Exercise objective »
From the first line to the last, return the data exactly as written.

------------------------------------------------------------------------

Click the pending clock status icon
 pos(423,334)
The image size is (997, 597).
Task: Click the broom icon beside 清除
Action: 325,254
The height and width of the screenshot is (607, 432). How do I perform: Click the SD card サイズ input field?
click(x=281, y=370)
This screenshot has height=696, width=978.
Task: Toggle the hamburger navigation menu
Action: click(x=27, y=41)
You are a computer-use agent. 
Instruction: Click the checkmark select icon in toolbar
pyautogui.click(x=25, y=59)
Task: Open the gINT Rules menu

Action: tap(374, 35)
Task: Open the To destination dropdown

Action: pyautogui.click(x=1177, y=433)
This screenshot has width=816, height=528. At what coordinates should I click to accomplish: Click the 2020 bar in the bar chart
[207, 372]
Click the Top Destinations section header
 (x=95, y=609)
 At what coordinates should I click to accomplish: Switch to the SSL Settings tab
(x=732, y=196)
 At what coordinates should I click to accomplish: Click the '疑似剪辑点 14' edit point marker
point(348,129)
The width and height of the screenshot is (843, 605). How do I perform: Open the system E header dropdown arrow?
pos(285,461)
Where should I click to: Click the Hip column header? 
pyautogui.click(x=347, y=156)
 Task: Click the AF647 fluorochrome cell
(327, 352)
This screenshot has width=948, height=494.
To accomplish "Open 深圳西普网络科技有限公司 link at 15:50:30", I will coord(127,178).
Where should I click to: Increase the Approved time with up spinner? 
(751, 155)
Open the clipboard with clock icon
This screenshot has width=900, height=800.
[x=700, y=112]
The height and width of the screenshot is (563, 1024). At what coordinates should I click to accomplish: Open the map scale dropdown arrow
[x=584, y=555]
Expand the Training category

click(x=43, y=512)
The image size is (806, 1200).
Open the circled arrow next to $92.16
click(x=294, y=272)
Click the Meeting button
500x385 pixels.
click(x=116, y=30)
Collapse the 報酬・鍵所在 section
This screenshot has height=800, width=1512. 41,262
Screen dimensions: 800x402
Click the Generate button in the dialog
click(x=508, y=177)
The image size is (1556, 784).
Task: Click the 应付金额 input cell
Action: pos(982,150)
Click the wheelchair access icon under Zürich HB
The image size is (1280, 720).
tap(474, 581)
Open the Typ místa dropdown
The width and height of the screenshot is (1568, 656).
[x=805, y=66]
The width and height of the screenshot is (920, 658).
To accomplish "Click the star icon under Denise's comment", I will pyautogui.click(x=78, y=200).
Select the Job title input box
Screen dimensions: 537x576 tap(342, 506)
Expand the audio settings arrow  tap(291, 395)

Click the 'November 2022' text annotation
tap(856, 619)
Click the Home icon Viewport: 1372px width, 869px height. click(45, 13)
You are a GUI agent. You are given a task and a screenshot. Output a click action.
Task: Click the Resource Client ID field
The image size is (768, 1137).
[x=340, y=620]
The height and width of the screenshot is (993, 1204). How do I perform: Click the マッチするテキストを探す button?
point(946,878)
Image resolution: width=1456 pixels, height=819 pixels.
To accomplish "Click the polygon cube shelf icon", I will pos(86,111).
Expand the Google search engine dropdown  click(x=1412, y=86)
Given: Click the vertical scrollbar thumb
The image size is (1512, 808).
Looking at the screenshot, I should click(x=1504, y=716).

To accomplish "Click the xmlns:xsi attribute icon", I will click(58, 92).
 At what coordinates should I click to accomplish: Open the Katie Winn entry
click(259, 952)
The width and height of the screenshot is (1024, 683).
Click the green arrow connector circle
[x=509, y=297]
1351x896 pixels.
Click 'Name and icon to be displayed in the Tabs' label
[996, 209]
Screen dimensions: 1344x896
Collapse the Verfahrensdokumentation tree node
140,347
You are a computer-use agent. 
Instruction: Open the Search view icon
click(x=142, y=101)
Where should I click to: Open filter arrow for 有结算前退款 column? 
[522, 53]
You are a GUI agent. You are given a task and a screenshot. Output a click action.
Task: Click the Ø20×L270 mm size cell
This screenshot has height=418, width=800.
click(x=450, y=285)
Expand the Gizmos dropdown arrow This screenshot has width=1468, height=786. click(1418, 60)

------------------------------------------------------------------------

Result for this exercise »
Click the pending clock status icon
 pos(423,334)
The image size is (997, 597).
Task: Click the broom icon beside 清除
Action: 325,254
The height and width of the screenshot is (607, 432). How do I perform: Click the SD card サイズ input field?
click(x=281, y=370)
This screenshot has height=696, width=978.
Task: Toggle the hamburger navigation menu
Action: click(x=27, y=41)
You are a computer-use agent. 
Instruction: Click the checkmark select icon in toolbar
pyautogui.click(x=25, y=59)
Task: Open the gINT Rules menu

Action: tap(374, 35)
Task: Open the To destination dropdown

Action: pyautogui.click(x=1177, y=433)
This screenshot has width=816, height=528. At what coordinates should I click to accomplish: Click the 2020 bar in the bar chart
[207, 372]
Click the Top Destinations section header
 (x=95, y=609)
 At what coordinates should I click to accomplish: Switch to the SSL Settings tab
(x=732, y=196)
 At what coordinates should I click to accomplish: Click the '疑似剪辑点 14' edit point marker
point(348,129)
The width and height of the screenshot is (843, 605). How do I perform: Open the system E header dropdown arrow?
pos(285,461)
Where should I click to: Click the Hip column header? 
pyautogui.click(x=347, y=156)
 Task: Click the AF647 fluorochrome cell
(327, 352)
This screenshot has width=948, height=494.
To accomplish "Open 深圳西普网络科技有限公司 link at 15:50:30", I will coord(127,178).
Where should I click to: Increase the Approved time with up spinner? 
(751, 155)
Open the clipboard with clock icon
This screenshot has width=900, height=800.
[x=700, y=112]
The height and width of the screenshot is (563, 1024). At what coordinates should I click to accomplish: Open the map scale dropdown arrow
[x=584, y=555]
Expand the Training category

click(x=43, y=512)
The image size is (806, 1200).
Open the circled arrow next to $92.16
click(x=294, y=272)
Click the Meeting button
500x385 pixels.
click(x=116, y=30)
Collapse the 報酬・鍵所在 section
This screenshot has height=800, width=1512. 41,262
Screen dimensions: 800x402
Click the Generate button in the dialog
click(x=508, y=177)
The image size is (1556, 784).
Task: Click the 应付金额 input cell
Action: pos(982,150)
Click the wheelchair access icon under Zürich HB
The image size is (1280, 720).
tap(474, 581)
Open the Typ místa dropdown
The width and height of the screenshot is (1568, 656).
[x=805, y=66]
The width and height of the screenshot is (920, 658).
To accomplish "Click the star icon under Denise's comment", I will pyautogui.click(x=78, y=200).
Select the Job title input box
Screen dimensions: 537x576 tap(342, 506)
Expand the audio settings arrow  tap(291, 395)

Click the 'November 2022' text annotation
tap(856, 619)
Click the Home icon Viewport: 1372px width, 869px height. click(45, 13)
You are a GUI agent. You are given a task and a screenshot. Output a click action.
Task: Click the Resource Client ID field
The image size is (768, 1137).
[x=340, y=620]
The height and width of the screenshot is (993, 1204). How do I perform: Click the マッチするテキストを探す button?
point(946,878)
Image resolution: width=1456 pixels, height=819 pixels.
To accomplish "Click the polygon cube shelf icon", I will pos(86,111).
Expand the Google search engine dropdown  click(x=1412, y=86)
Given: Click the vertical scrollbar thumb
The image size is (1512, 808).
Looking at the screenshot, I should click(x=1504, y=716).

To accomplish "Click the xmlns:xsi attribute icon", I will click(58, 92).
 At what coordinates should I click to accomplish: Open the Katie Winn entry
click(259, 952)
The width and height of the screenshot is (1024, 683).
Click the green arrow connector circle
[x=509, y=297]
1351x896 pixels.
Click 'Name and icon to be displayed in the Tabs' label
[996, 209]
Screen dimensions: 1344x896
Collapse the Verfahrensdokumentation tree node
140,347
You are a computer-use agent. 
Instruction: Open the Search view icon
click(x=142, y=101)
Where should I click to: Open filter arrow for 有结算前退款 column? 
[522, 53]
You are a GUI agent. You are given a task and a screenshot. Output a click action.
Task: Click the Ø20×L270 mm size cell
This screenshot has height=418, width=800.
click(x=450, y=285)
Expand the Gizmos dropdown arrow This screenshot has width=1468, height=786. click(1418, 60)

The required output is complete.